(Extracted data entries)
--- START ---

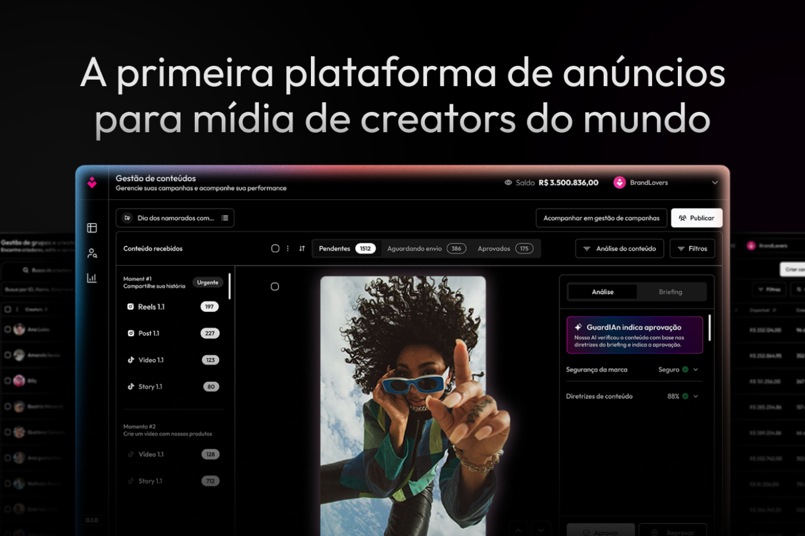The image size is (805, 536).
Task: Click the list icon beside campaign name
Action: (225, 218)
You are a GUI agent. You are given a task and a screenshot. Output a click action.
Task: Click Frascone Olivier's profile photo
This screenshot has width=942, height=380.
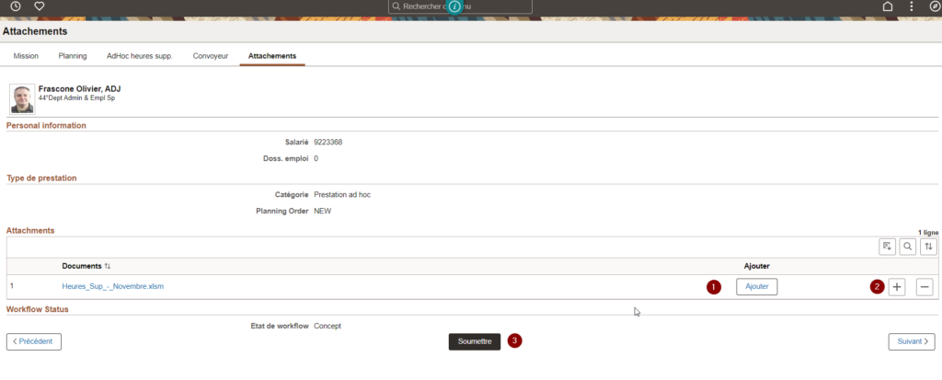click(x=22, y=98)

--- END ---

| Work item |
Your task is to set down exactly the lines that run from the line holding "You are a GUI" through the close of the entries, including both ends. Pictures stay out.

| Exercise answer |
You are a GUI agent. You are given a task and a screenshot. Output a click action.
Task: Click Frascone Olivier's profile photo
This screenshot has width=942, height=380.
click(x=22, y=98)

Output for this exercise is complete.